**Extracted entries:**
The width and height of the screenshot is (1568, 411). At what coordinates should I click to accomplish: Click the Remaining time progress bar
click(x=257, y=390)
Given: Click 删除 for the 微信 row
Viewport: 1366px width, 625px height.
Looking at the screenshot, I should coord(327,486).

* * *

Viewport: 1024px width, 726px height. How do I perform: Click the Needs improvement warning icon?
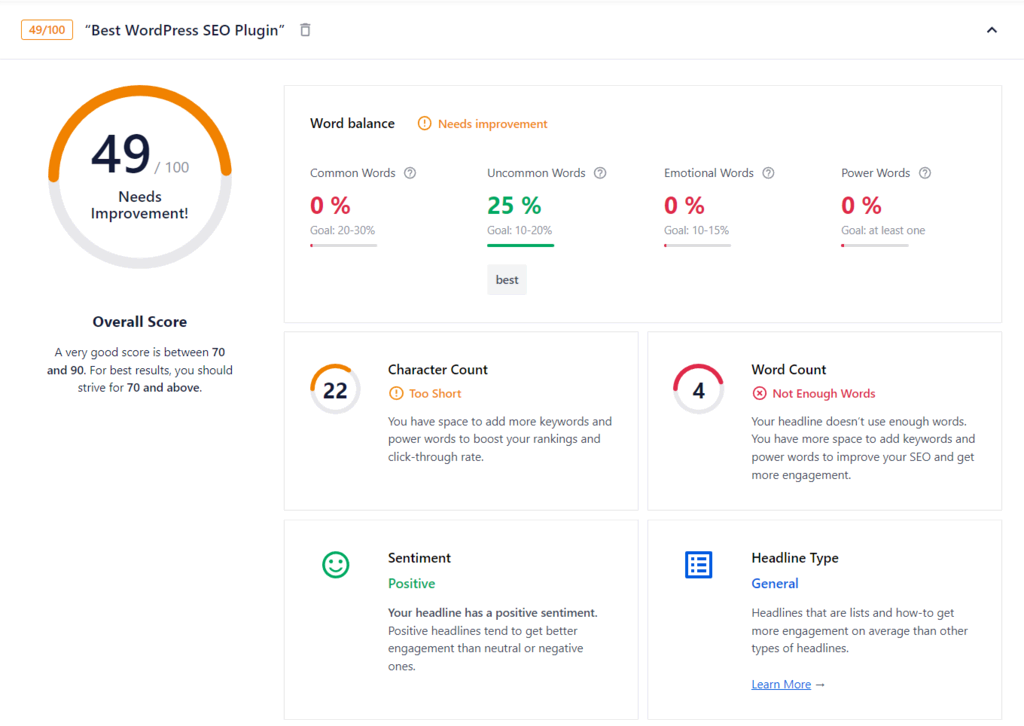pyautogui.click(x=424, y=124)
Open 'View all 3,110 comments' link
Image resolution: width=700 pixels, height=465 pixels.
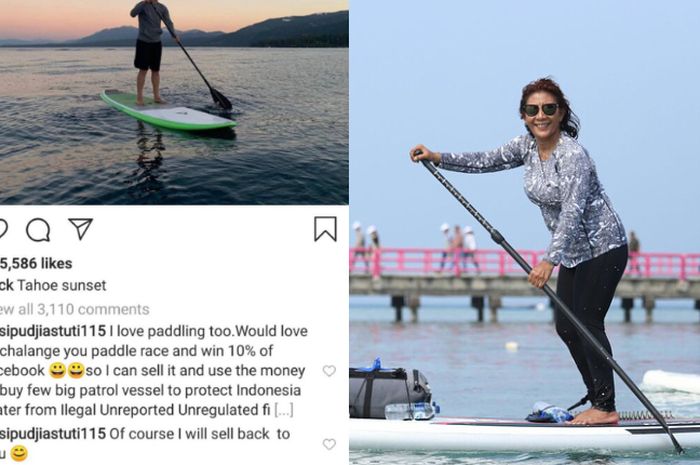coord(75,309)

**Request:** Reproduce the stretch of records from the line that contains "Open 'View all 3,110 comments' link" through the line that contains "coord(75,309)", requests included, offsetting every coordinate in the answers by 58 and leaving out the pictures. Give only those lines.

**Worked solution:**
Open 'View all 3,110 comments' link
Image resolution: width=700 pixels, height=465 pixels.
coord(133,367)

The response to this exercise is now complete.